+++ RECORD LIST +++

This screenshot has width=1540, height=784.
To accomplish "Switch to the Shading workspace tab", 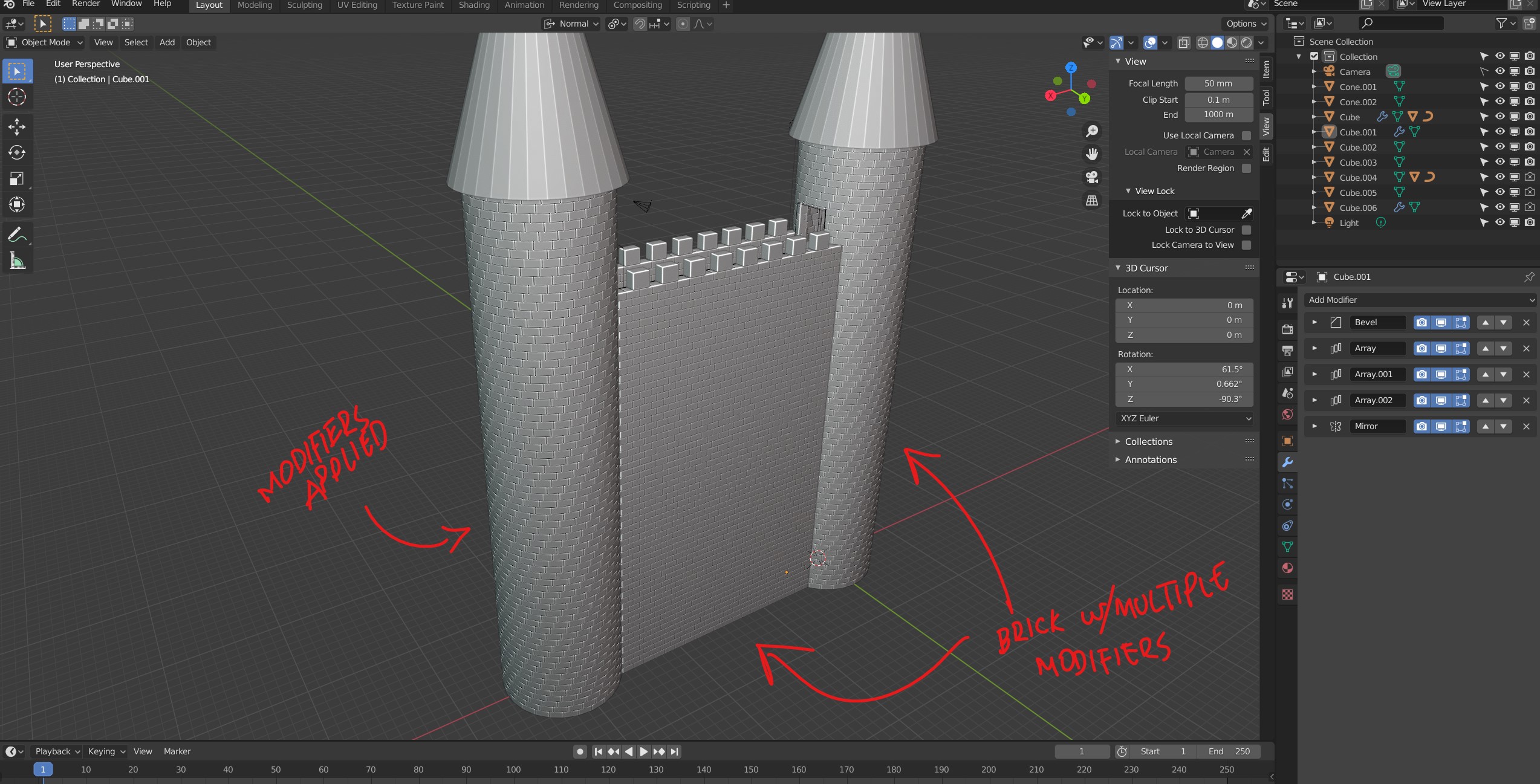I will (x=473, y=5).
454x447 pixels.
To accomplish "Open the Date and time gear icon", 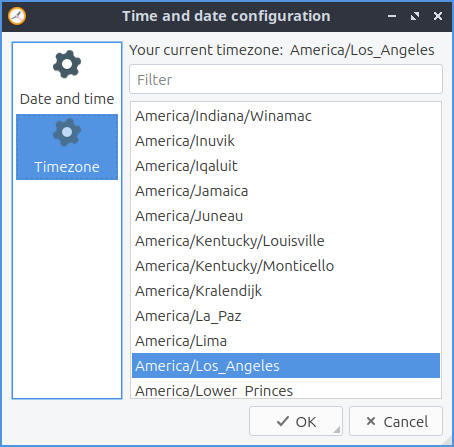I will pos(67,64).
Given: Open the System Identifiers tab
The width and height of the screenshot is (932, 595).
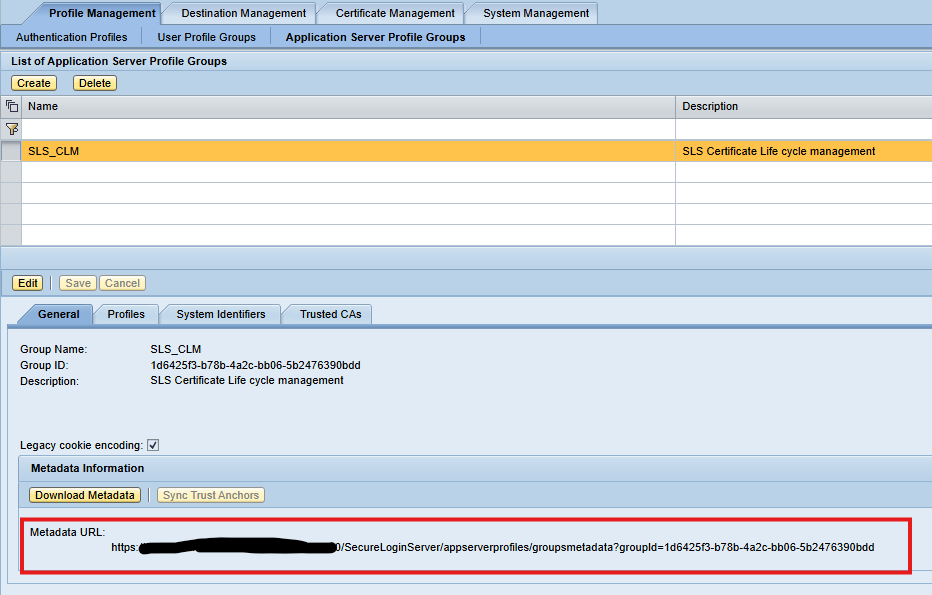Looking at the screenshot, I should coord(221,314).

+++

Reproduce the rows from the line containing "Given: Open the System Identifiers tab" through the end of the rows, with "System Identifiers" swapped for "Device Identifiers" and everything else unchanged. Leave the pictures out.

▸ **RESULT OF THE TASK**
Given: Open the Device Identifiers tab
The width and height of the screenshot is (932, 595).
Looking at the screenshot, I should coord(221,314).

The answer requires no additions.